== Working data

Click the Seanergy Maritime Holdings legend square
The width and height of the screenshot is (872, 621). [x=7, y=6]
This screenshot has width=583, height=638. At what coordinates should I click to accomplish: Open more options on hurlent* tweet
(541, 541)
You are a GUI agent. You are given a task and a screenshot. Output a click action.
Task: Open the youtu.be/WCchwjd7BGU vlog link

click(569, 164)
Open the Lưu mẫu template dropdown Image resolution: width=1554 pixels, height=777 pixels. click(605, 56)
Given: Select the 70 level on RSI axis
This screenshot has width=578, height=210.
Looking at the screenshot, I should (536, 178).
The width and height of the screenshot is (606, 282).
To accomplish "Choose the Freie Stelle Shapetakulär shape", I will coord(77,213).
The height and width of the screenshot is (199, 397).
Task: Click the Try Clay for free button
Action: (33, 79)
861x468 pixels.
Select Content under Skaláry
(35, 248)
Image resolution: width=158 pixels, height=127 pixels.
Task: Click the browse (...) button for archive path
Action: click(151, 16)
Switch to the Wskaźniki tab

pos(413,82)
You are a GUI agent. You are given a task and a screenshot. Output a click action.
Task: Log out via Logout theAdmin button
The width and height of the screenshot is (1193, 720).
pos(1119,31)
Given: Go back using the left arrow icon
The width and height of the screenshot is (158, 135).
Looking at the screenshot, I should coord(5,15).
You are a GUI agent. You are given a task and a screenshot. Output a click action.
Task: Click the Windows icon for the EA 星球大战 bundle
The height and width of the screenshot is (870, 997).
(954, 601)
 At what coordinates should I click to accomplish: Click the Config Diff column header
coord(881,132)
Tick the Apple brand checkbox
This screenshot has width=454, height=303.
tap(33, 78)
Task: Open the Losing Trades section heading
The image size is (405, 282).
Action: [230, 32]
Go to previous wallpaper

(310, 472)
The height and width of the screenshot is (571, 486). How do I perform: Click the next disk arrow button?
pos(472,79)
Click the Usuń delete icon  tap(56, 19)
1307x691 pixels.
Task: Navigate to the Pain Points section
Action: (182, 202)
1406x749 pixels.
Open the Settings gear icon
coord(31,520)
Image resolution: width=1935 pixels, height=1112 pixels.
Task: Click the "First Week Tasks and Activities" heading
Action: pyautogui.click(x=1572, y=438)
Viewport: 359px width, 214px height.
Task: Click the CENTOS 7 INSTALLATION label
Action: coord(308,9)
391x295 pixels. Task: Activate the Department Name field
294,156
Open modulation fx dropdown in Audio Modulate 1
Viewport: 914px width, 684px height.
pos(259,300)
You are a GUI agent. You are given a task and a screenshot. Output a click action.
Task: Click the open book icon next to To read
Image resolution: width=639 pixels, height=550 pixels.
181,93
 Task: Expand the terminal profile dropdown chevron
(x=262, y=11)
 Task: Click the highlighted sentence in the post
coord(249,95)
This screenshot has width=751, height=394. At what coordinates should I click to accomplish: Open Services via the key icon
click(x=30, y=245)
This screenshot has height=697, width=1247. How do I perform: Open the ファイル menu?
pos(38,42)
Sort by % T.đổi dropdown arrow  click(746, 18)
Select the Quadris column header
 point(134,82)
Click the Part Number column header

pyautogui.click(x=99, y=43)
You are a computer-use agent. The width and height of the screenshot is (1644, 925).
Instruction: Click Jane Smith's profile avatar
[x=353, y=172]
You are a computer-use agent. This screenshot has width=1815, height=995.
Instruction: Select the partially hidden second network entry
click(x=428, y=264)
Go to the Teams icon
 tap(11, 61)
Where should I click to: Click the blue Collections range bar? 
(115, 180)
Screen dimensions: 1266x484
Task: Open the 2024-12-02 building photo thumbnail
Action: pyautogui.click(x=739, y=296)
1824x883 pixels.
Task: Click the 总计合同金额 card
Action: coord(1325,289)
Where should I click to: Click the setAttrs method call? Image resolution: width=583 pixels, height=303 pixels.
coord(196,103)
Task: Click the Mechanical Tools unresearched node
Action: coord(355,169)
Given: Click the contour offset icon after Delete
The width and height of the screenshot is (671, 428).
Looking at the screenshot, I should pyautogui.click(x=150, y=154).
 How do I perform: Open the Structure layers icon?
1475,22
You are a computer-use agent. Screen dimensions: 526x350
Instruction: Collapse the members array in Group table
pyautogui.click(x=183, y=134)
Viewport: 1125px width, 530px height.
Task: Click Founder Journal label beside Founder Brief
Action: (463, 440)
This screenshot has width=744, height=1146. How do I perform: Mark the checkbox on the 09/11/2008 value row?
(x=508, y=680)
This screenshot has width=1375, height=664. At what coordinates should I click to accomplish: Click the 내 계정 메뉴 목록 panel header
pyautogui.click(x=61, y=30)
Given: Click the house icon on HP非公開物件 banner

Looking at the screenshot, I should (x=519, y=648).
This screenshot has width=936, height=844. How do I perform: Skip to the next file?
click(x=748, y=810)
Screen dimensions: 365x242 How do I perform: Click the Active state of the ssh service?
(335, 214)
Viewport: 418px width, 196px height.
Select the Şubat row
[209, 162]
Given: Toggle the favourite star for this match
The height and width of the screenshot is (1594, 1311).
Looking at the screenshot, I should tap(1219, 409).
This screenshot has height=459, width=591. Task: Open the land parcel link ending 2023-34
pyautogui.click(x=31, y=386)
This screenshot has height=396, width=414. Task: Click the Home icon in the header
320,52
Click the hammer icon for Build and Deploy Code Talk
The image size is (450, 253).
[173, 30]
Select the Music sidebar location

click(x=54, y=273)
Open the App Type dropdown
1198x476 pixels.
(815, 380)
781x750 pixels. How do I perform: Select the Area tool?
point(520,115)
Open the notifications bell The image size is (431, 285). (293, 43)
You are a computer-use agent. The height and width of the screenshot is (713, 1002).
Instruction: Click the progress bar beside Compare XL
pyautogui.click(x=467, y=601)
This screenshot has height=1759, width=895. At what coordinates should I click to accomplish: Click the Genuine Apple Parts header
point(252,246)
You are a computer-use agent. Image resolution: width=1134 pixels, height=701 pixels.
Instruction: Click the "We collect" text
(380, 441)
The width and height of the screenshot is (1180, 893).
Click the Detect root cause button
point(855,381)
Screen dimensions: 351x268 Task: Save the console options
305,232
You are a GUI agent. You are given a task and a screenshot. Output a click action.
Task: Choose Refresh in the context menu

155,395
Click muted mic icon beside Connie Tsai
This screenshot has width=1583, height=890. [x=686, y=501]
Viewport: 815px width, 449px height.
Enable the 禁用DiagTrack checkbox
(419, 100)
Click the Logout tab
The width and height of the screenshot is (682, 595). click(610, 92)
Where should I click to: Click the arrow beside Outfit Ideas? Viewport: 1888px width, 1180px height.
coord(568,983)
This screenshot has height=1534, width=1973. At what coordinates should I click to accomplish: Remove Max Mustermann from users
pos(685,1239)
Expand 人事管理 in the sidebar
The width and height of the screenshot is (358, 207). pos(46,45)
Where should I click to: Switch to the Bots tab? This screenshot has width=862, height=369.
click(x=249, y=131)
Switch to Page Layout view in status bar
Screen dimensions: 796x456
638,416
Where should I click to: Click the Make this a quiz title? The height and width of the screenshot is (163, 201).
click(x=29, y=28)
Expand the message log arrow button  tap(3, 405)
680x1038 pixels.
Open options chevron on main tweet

====

Copy each line of the listing that includes "computer".

You are a computer-use agent. The width and height of the screenshot is (1644, 925).
You are a computer-use agent. This screenshot has width=1815, height=995.
You are a computer-use agent. Screen dimensions: 526x350
You are a computer-use agent. The height and width of the screenshot is (713, 1002).
You are a computer-use agent. Image resolution: width=1134 pixels, height=701 pixels.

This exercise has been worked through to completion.